_WORK TO DO_:
In the opinion on the soldier's home below, rewrite the paragraph beginning "Article X, § 3 of the Washington State Constitution requires" more briefly, keeping its main facts.

Bob Ferguson
VETERANS ‑- MILITARY ‑- MAINTENANCE OF WASHINGTON STATE SOLDIER'S HOME
Article X, § 3 of the Washington State Constitution requires the legislature to provide for the maintenance of a "soldier's home" only for disabled veterans of the Civil War who fought on the Union side and for members of the state militia disabled while in line of duty and who are bona fide residents of the state.
- - - - - - - - - - - - -
April 4, 1973
Honorable Wayne Ehlers
State Representative, 2nd District
Legislative Building
Olympia, Washington 98504 Cite as: AGLO 1973 No. 44
Dear Sir:
By letter previously acknowledged, you have asked for an opinion of this office on a question which we paraphrase as follows:
Does Article X, § 3 of the Washington State Constitution presently require the legislature to provide by law for the maintenance of a "soldier's home"?
We answer this question in the manner set forth herein.

_DATA SHOWN_:
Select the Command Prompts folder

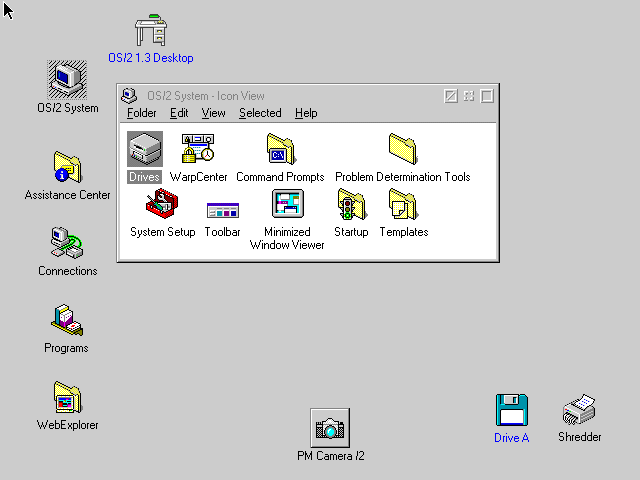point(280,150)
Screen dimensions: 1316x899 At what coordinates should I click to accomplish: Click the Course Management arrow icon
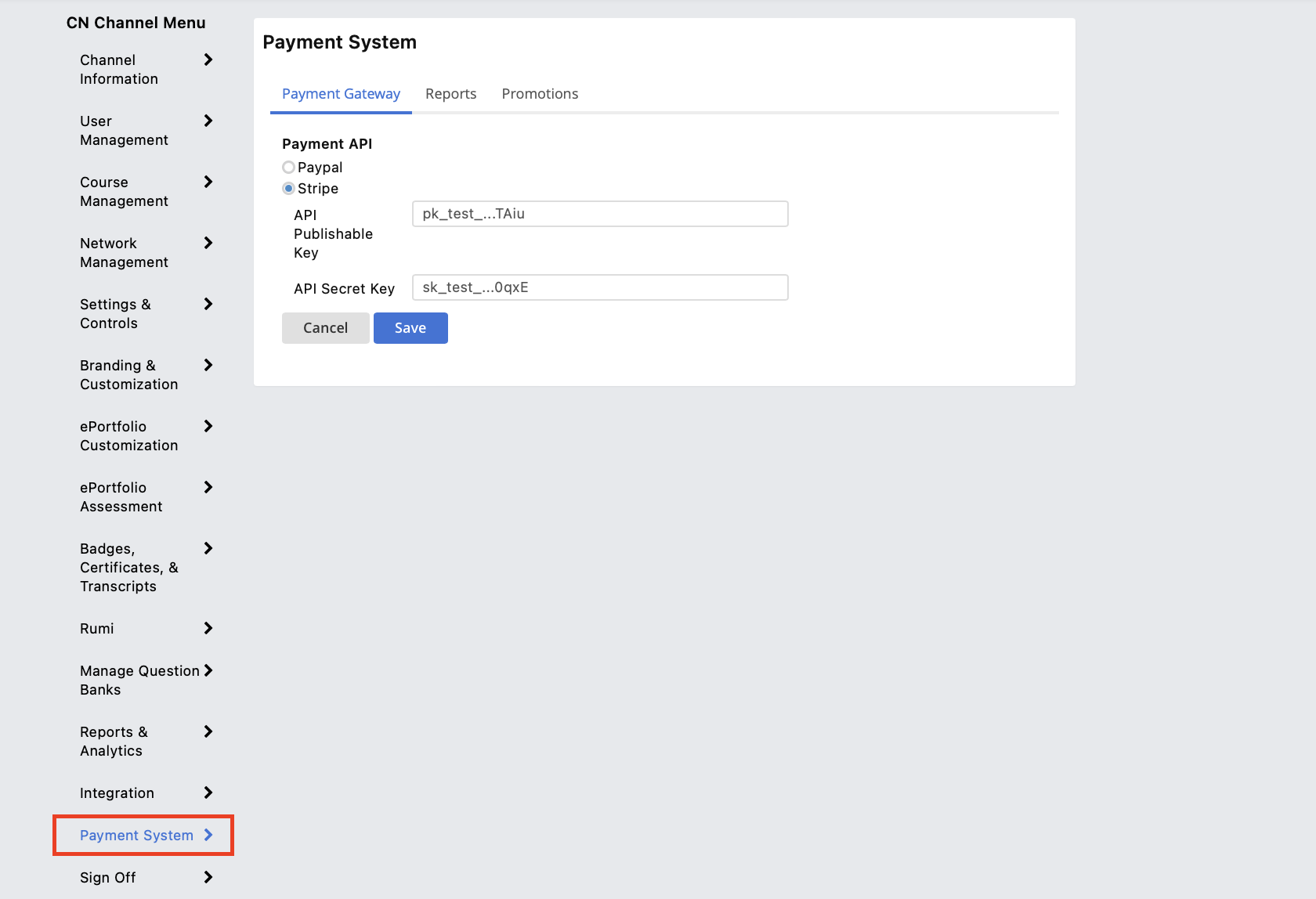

_WORKED ANSWER_:
Under Article X, § 3 of the Washington State Constitution, the legislature must maintain a "soldier's home" only for disabled Union veterans of the Civil War and for state militia members disabled in the line of duty who are bona fide state residents.